** SOURCE MATERIAL follows **

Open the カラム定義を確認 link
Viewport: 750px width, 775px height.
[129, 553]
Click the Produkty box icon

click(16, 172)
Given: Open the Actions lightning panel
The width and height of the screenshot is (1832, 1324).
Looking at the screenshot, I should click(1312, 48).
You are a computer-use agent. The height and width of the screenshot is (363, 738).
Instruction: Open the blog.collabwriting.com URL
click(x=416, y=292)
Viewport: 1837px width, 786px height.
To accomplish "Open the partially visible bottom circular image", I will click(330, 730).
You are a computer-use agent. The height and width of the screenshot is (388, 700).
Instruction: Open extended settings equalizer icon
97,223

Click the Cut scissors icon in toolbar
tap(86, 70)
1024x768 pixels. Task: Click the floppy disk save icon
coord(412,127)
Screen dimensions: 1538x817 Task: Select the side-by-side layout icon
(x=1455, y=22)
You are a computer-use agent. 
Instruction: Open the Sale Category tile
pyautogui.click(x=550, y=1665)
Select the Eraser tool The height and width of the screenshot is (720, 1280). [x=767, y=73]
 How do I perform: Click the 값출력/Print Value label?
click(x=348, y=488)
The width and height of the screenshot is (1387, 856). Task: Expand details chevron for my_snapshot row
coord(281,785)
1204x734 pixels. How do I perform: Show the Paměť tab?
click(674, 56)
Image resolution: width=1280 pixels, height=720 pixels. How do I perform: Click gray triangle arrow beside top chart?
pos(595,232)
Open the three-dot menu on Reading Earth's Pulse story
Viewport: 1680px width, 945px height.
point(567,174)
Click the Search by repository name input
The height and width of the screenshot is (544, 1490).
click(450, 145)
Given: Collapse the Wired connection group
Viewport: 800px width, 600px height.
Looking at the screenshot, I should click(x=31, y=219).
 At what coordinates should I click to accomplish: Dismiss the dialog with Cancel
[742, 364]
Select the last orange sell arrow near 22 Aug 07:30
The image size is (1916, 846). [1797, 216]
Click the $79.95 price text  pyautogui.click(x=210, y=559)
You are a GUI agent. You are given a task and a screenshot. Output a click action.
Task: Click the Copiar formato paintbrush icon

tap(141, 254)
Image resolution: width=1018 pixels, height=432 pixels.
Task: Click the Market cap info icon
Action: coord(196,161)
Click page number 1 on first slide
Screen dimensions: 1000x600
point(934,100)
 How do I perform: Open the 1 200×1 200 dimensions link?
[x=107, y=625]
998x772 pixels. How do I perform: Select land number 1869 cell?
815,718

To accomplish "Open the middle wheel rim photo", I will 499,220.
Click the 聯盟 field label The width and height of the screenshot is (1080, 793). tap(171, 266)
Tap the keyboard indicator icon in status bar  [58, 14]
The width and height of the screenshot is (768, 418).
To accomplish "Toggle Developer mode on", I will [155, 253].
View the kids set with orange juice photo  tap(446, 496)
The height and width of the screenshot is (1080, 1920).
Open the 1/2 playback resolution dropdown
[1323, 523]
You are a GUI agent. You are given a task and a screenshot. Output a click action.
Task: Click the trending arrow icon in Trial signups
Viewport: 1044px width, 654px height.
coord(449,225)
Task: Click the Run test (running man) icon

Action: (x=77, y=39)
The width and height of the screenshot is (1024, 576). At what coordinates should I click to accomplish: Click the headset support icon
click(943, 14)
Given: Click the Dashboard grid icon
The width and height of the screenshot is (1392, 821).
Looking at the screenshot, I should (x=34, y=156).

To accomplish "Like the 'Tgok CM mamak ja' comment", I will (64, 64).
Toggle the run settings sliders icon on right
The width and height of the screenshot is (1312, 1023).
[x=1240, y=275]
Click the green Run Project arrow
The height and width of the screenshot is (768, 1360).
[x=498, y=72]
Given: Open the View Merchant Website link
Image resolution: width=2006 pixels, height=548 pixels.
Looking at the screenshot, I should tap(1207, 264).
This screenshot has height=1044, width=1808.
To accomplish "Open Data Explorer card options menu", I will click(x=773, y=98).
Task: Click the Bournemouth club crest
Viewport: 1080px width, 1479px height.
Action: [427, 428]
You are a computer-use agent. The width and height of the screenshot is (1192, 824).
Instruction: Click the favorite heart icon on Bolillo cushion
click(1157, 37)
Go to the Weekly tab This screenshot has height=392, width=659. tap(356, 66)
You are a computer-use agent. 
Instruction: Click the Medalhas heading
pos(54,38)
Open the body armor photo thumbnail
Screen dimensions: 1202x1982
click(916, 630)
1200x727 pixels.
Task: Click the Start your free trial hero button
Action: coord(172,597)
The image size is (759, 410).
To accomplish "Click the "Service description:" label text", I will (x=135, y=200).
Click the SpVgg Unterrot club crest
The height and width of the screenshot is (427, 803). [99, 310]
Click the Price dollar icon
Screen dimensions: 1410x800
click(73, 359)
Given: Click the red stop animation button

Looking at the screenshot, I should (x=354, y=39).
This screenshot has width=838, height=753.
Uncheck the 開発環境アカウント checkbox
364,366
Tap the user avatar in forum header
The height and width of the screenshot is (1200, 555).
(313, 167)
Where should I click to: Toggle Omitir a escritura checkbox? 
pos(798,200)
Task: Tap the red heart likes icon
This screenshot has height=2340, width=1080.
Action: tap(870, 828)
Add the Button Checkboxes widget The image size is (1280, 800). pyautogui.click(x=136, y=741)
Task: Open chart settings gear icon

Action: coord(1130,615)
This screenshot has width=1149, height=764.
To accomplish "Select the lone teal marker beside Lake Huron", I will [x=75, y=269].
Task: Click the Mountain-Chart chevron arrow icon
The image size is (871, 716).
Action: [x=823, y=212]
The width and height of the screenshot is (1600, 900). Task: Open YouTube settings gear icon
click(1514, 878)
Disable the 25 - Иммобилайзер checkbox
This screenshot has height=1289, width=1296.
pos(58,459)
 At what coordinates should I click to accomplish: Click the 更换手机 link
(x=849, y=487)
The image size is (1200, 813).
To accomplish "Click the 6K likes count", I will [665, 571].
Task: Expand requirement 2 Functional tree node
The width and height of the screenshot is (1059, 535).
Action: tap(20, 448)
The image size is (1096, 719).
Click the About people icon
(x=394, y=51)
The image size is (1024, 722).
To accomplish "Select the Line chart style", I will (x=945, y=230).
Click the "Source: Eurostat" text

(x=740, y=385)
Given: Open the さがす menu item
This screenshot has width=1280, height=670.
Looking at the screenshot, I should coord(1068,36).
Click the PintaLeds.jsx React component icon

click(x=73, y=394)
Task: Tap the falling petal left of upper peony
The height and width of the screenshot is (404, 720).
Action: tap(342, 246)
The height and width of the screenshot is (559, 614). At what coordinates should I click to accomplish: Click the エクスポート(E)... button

** End of SOURCE MATERIAL **

THE PROBLEM.
The answer is the lines above between the line holding "Screen dimensions: 1000x600" and the line holding "Click the green Run Project arrow", inclusive, each written out exactly, and no others.

WRITTEN ANSWER.
Screen dimensions: 1000x600
point(934,100)
 How do I perform: Open the 1 200×1 200 dimensions link?
[x=107, y=625]
998x772 pixels. How do I perform: Select land number 1869 cell?
815,718

To accomplish "Open the middle wheel rim photo", I will 499,220.
Click the 聯盟 field label The width and height of the screenshot is (1080, 793). tap(171, 266)
Tap the keyboard indicator icon in status bar  [58, 14]
The width and height of the screenshot is (768, 418).
To accomplish "Toggle Developer mode on", I will [155, 253].
View the kids set with orange juice photo  tap(446, 496)
The height and width of the screenshot is (1080, 1920).
Open the 1/2 playback resolution dropdown
[1323, 523]
You are a GUI agent. You are given a task and a screenshot. Output a click action.
Task: Click the trending arrow icon in Trial signups
Viewport: 1044px width, 654px height.
coord(449,225)
Task: Click the Run test (running man) icon

Action: (x=77, y=39)
The width and height of the screenshot is (1024, 576). At what coordinates should I click to accomplish: Click the headset support icon
click(943, 14)
Given: Click the Dashboard grid icon
The width and height of the screenshot is (1392, 821).
Looking at the screenshot, I should (x=34, y=156).

To accomplish "Like the 'Tgok CM mamak ja' comment", I will (64, 64).
Toggle the run settings sliders icon on right
The width and height of the screenshot is (1312, 1023).
[x=1240, y=275]
Click the green Run Project arrow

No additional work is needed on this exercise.